*What is required*
Search the records for lines with the word "computer" and copy each match.

..............................

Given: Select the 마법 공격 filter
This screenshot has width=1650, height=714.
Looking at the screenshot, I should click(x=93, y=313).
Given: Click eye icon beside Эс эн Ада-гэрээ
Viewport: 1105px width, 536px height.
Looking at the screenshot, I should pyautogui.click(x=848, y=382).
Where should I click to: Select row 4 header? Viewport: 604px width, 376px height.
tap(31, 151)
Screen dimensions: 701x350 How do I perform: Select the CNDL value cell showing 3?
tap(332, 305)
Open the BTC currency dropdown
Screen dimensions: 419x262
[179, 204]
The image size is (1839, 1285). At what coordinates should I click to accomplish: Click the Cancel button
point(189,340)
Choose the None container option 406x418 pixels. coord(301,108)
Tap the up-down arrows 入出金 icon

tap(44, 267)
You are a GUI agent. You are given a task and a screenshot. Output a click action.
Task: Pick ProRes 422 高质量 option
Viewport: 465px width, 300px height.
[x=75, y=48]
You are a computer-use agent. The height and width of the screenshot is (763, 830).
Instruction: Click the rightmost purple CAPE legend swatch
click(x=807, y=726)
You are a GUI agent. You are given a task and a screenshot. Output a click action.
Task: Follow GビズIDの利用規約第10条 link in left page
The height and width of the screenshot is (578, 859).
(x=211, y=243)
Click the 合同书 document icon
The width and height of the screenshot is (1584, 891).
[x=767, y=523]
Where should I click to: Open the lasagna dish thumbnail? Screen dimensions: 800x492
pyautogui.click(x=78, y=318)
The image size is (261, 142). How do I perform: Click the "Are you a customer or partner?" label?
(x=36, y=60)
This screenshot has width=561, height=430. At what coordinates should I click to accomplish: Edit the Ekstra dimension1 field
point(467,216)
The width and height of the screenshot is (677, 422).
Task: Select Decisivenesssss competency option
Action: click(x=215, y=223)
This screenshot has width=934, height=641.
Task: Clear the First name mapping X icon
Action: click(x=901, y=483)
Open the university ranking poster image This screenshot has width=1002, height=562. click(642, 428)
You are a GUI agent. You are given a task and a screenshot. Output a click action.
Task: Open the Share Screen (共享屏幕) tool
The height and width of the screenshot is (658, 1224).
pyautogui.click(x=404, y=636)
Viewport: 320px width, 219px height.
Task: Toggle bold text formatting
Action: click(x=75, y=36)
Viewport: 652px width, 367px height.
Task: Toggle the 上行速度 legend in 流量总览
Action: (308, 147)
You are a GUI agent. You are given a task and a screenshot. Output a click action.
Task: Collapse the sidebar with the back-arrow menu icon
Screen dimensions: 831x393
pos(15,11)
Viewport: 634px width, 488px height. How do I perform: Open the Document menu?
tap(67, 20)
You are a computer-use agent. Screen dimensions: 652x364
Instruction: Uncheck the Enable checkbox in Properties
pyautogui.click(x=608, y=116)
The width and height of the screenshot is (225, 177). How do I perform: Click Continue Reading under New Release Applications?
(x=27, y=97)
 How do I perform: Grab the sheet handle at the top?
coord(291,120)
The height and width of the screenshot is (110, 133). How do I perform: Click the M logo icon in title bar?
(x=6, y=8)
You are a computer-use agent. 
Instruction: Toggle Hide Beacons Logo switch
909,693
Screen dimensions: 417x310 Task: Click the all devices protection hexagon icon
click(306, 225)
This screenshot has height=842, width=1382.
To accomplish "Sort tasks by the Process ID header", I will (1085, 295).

..............................

*Exercise result*
You are a computer-use agent. The height and width of the screenshot is (763, 830).
You are a computer-use agent. Screen dimensions: 652x364
You are a computer-use agent. 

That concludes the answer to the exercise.